JOBS:
a) According to the lost circulation text, what is the granular material coated with?
b) Decide whether each statement agrees with the lost circulation text, answering yes or no and quoting the deciding words: (i) drilling fluid is also called drilling mud; (ii) density alone solves the problem of fluid draining into formations; (iii) lost circulation and stuck pipe are among the costliest drilling problems.
c) Carry on the lost circulation text from its final sentence.

A granular lost circulation material for use in a wellbore during drilling operations to minimize loss of drilling fluid at a lost circulation area is disclosed. The granular lost circulation material comprises a granular material and a non-hardening tackifying agent. The granular material is coated with the non-hardening tackifying agent. The granular lost circulation material forms agglomerated particles, which form a filter cake at the lost circulation area.

Description

FIELD
This disclosure relates to drilling wells for producing fluids such as oil and gas and, particularly, to drilling wells where lost circulation is a concern.
BACKGROUND
In the process of drilling oil and gas wells, drilling fluid (also known as drilling mud) is injected through the drill string to flow down to the drill bit and back up to the surface in the annulus between the outside of the drill string and the wellbore to carry the drill cuttings away from the bottom of the wellbore and out of the hole. The drilling fluid is also used to prevent blowouts or kicks when the wellbore is kept substantially full of drilling fluid by maintaining head pressure on the formations being penetrated by the drill bit. A blowout or kick occurs when high pressure fluids such as oil and gas in downhole formations are released into the wellbore and rise rapidly to the surface. At the surface these fluids can potentially release considerable energy that is hazardous to people and equipment. The drilling fluids used for drilling oil and gas wells have been developed with weighting (densifying) agents to provide sufficient head pressure to prevent the initial release of high pressure fluids and gases from the formation. However, density alone does not solve the problem as the drilling fluid may drain into one or more formations downhole lowering the volume of drilling fluid in the hole and, thus, head pressure for the wellbore. The situation where drilling fluid is draining into one or more formations is called “lost circulation” or sometimes by other terms, such as “seepage loss” or simply “fluid loss” depending on the extent and rate of fluid volume losses to the formation.
Lost circulation and stuck pipe are two of the most costly problems faced while drilling oil and gas wells. To reduce the likelihood of lost circulation, particles of “lost circulation material” (commonly called “LCM”) are added to drilling fluids to plug the formations into which the drilling fluid is being lost. It is a simple and elegant solution in that the particles flow toward the leaking formation carried by the drilling fluid and then collect in the leaking formation at the side of the wellbore.

DATASET:
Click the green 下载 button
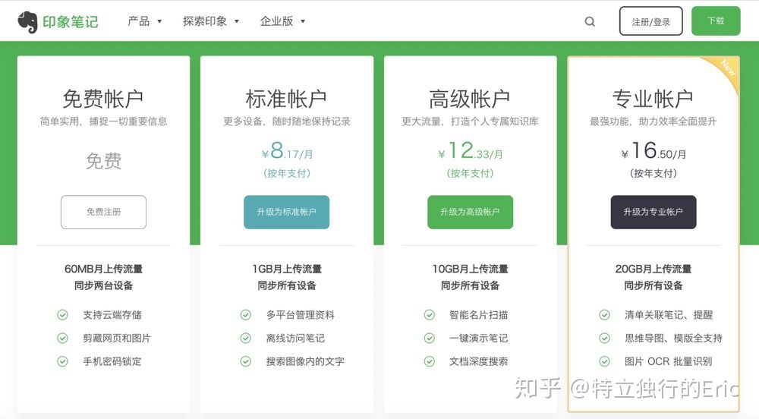The width and height of the screenshot is (759, 419). pos(716,20)
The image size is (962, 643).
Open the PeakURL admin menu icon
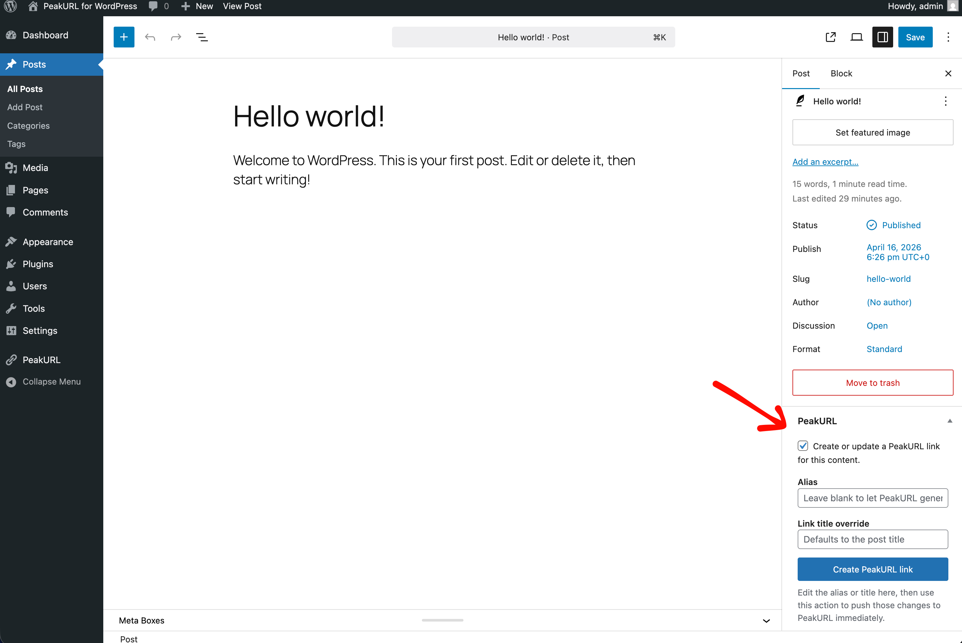(x=11, y=360)
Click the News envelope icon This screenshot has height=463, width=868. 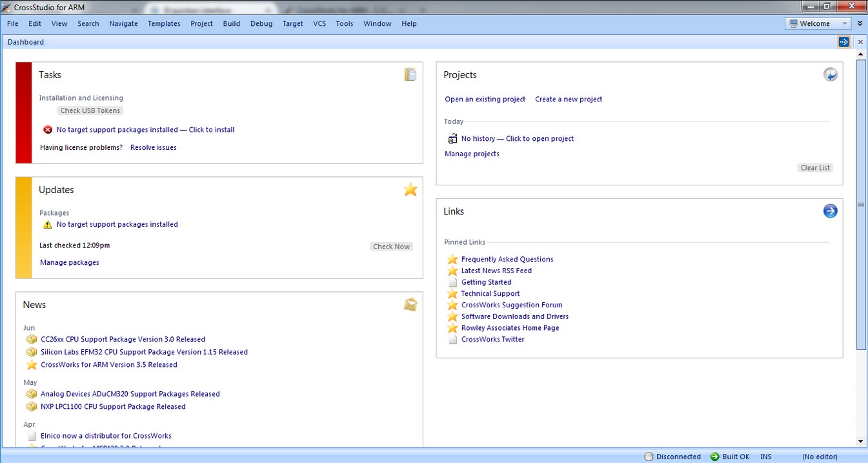coord(410,304)
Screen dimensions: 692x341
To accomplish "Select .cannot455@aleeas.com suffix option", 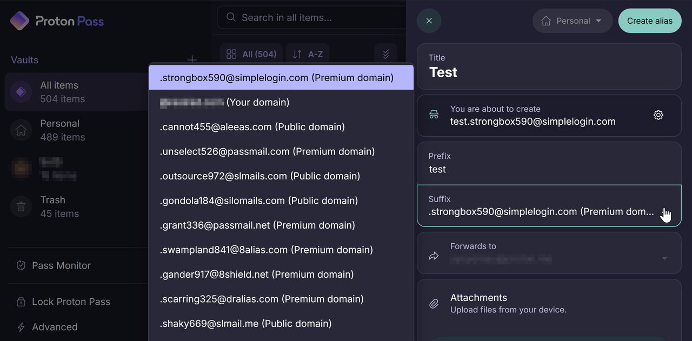I will (252, 127).
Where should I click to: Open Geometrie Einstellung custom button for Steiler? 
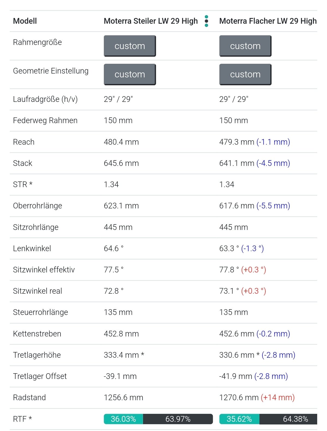[130, 74]
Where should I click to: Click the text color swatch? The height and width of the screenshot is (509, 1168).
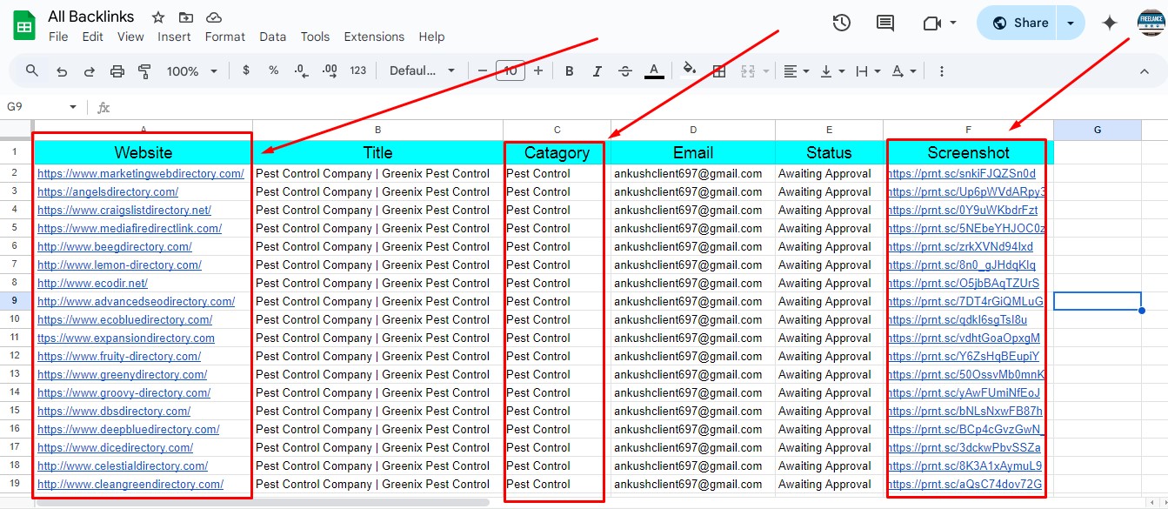[x=654, y=70]
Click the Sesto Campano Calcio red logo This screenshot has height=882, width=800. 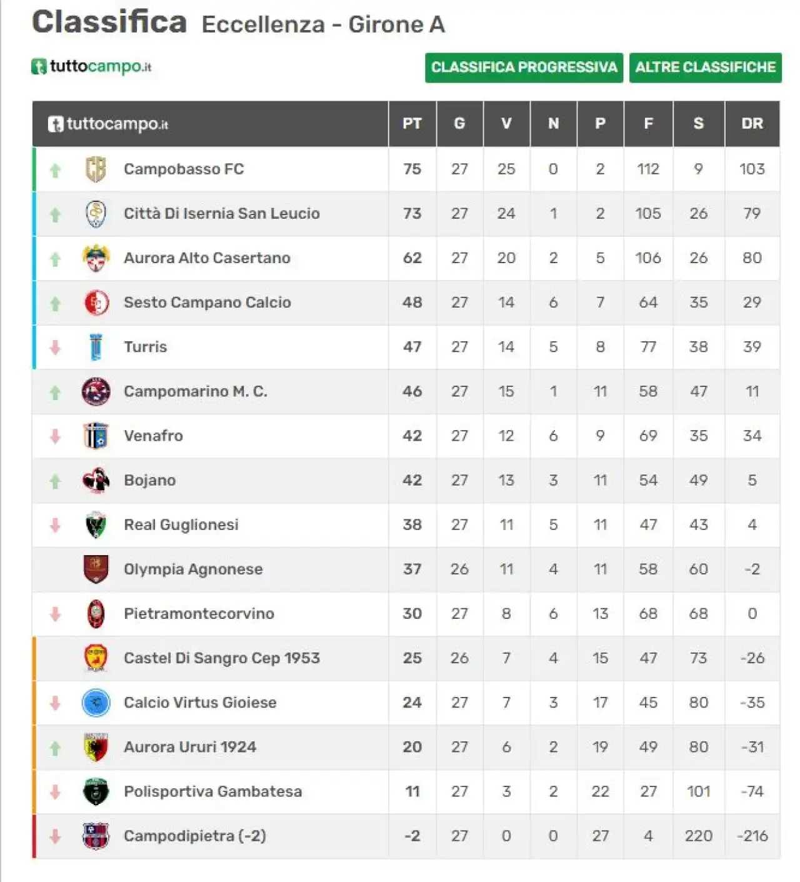pyautogui.click(x=96, y=303)
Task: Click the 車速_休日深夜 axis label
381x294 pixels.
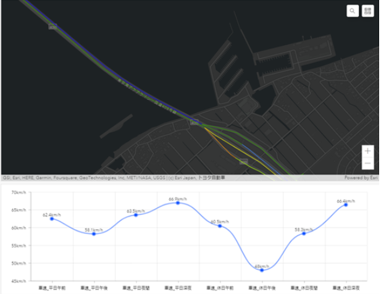Action: [x=346, y=287]

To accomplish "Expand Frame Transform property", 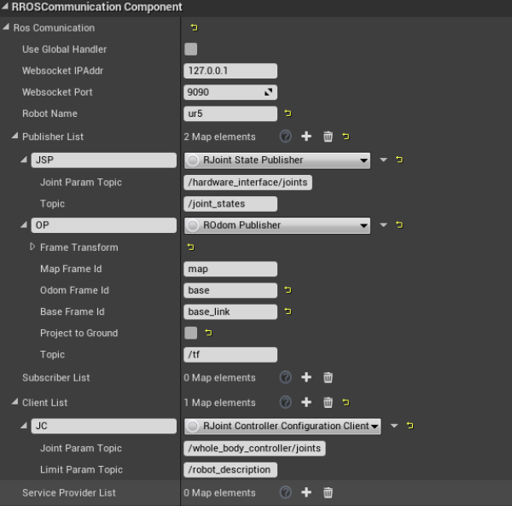I will tap(32, 247).
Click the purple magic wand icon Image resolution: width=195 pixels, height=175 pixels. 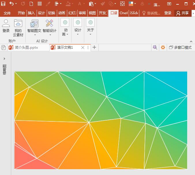coord(155,48)
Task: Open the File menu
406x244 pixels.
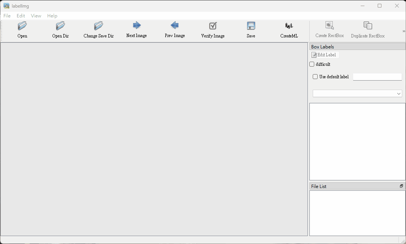Action: [7, 16]
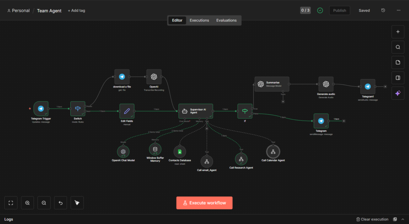Select the Call Calendar Agent node
The height and width of the screenshot is (224, 409).
(273, 151)
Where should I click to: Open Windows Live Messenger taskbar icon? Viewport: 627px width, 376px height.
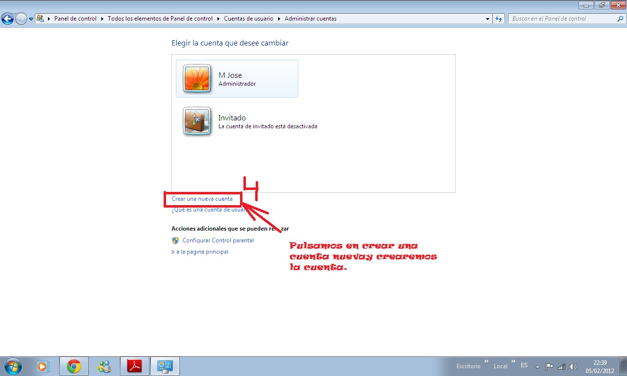tap(104, 366)
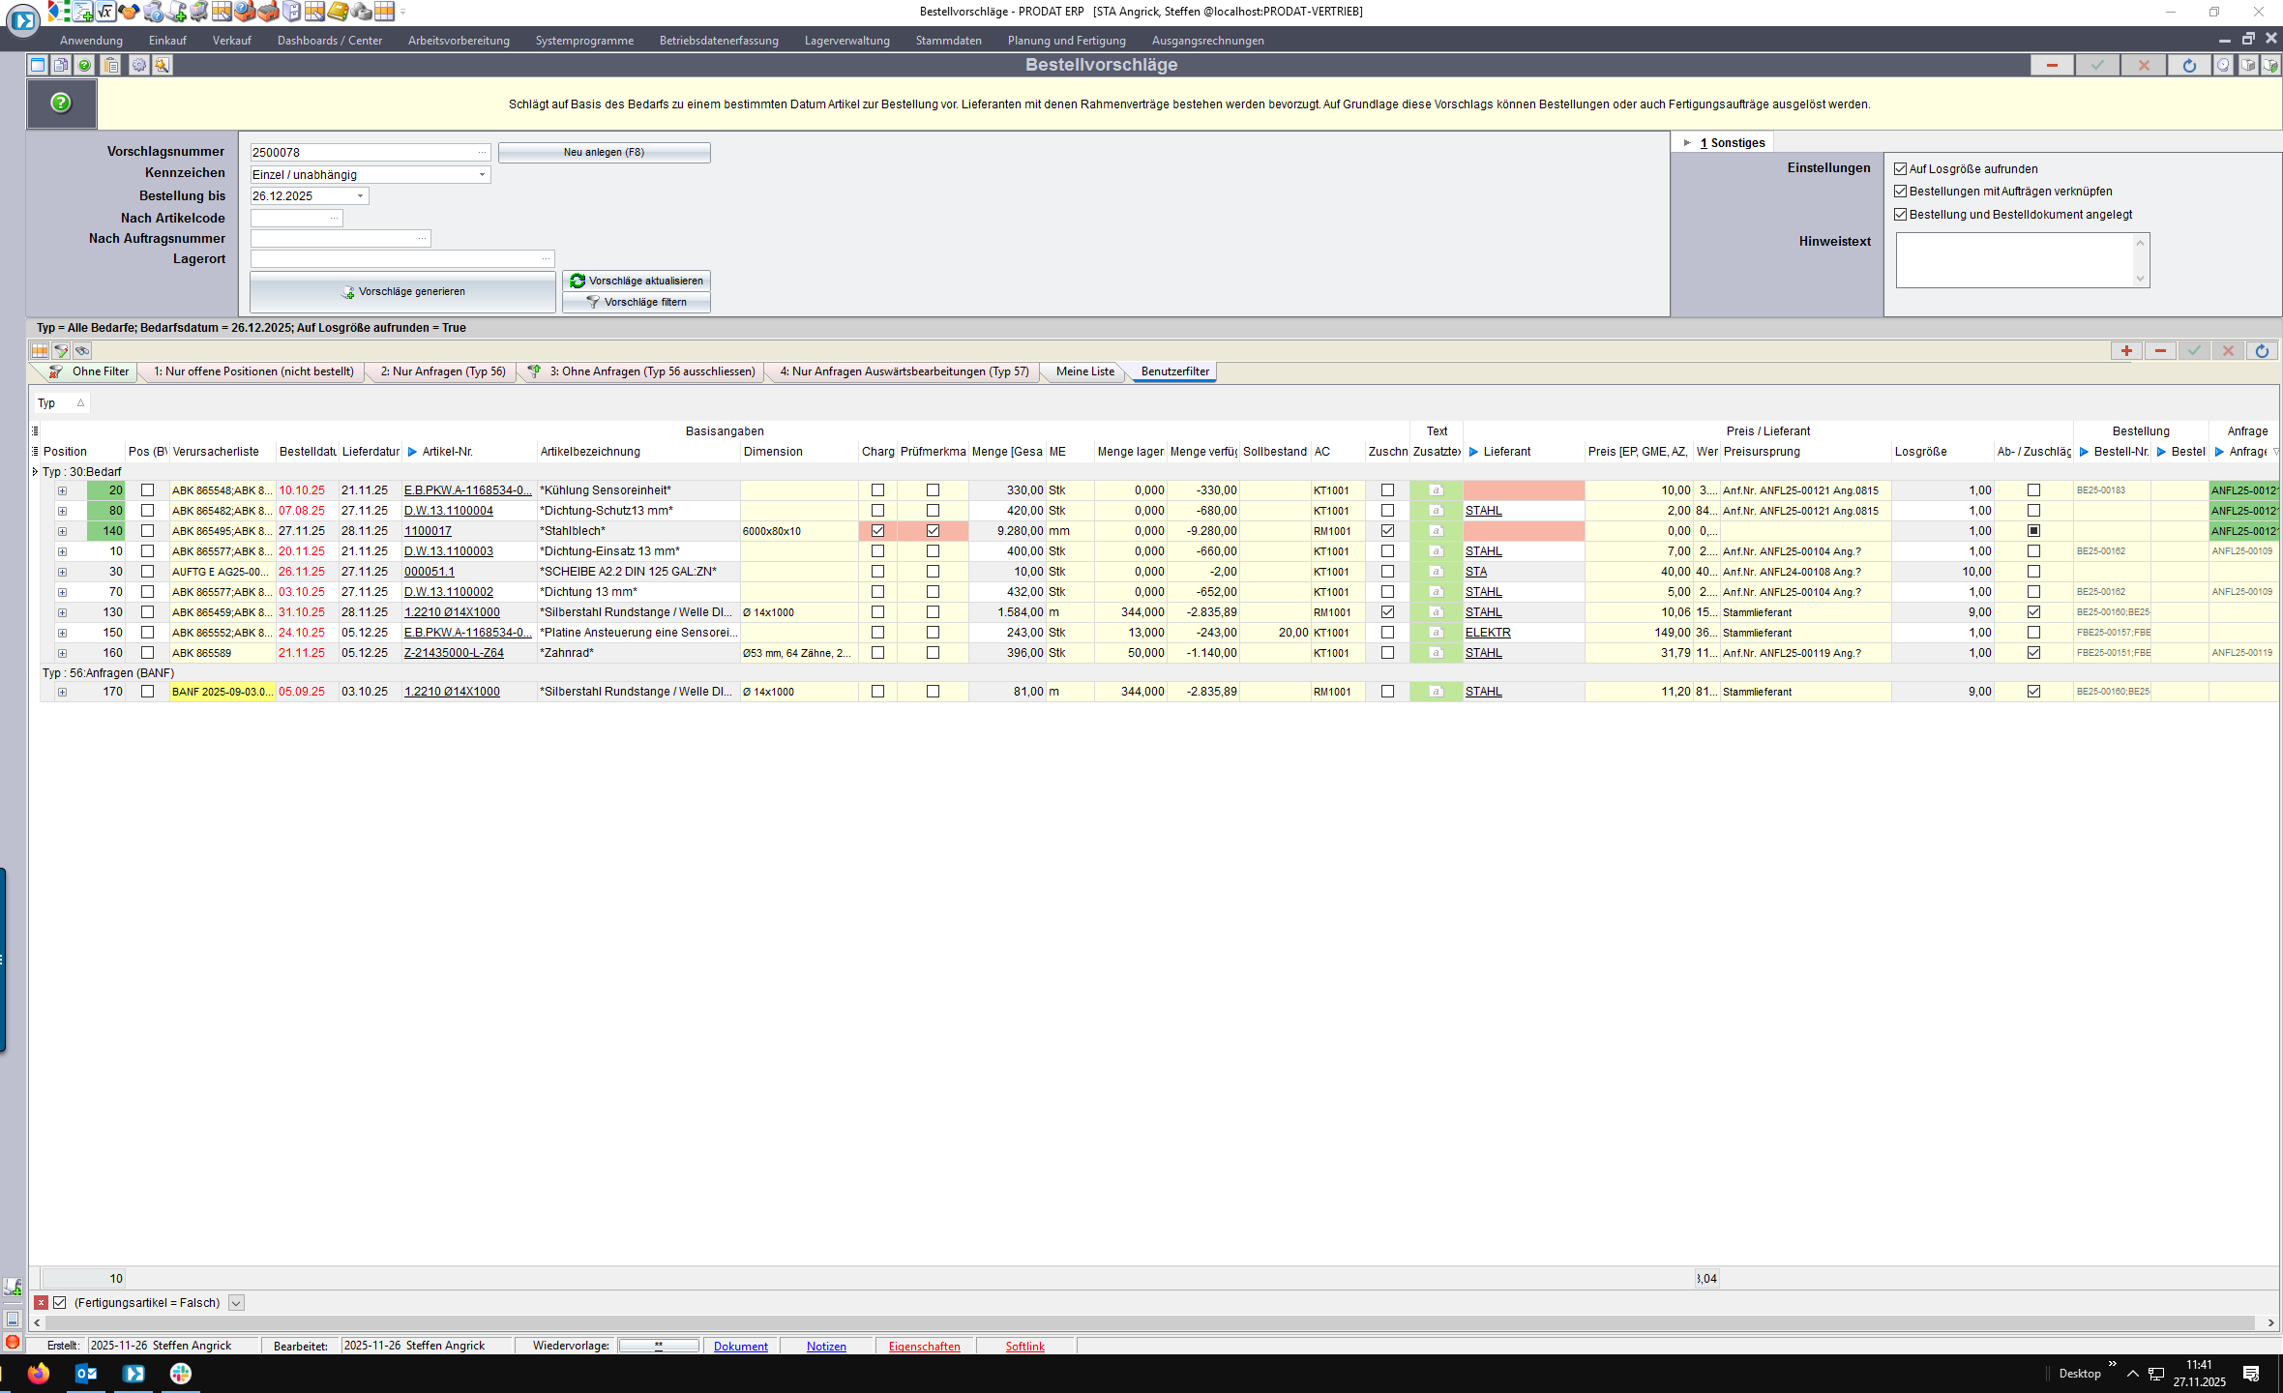Click the red plus add-row icon above grid
2283x1393 pixels.
point(2126,351)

SET OF ANSWERS:
a) A non-hardening tackifying agent.

b)
(i) Yes: "drilling fluid (also known as drilling mud)"
(ii) No: "density alone does not solve the problem"
(iii) Yes: "Lost circulation and stuck pipe are two of the most costly problems faced while drilling oil and gas wells"

c)
One type of lost circulation material is granular lost circulation material, which is a material chunky in shape and prepared in a range of particle sizes. Ideally, granular LCM should be insoluble and inert to the mud system in which it is used. Examples of granular LCM are ground and sized limestone or marble, wood, nut hulls, Formica laminate, corncobs and cotton hulls. Ground and sized marble can be desirable as a LCM because of its low cost and acid solubility. The latter allowing for removal of the LCM upon completion of the drilling and/or well completion operations. Unfortunately, granular LCM, in general, and marble, in particularly, is subject to degradation of particle size under shear stress such as it experiences downhole in well drilling and completion operations. Such degradation of particle size can adversely affect the granular LCM's function in the wellbore.
BRIEF DESCRIPTION OF THE DRAWINGS
FIG. 1 is a schematic illustration generally depicting a land-based drilling assembly.
DETAILED DESCRIPTION
The exemplary compositions disclosed herein may directly or indirectly affect one or more components or pieces of equipment associated with the preparation, delivery, recapture, recycling, reuse, and/or disposal of the disclosed compositions. For example, and with reference to FIG. 1, the disclosed compositions may directly or indirectly affect one or more components or pieces of equipment associated with an exemplary wellbore drilling assembly 100, according to one or more embodiments. It should be noted that while FIG. 1 generally depicts a land-based drilling assembly, those skilled in the art will readily recognize that the principles described herein are equally applicable to subsea drilling operations that employ floating or sea-based platforms and rigs, without departing from the scope of the disclosure.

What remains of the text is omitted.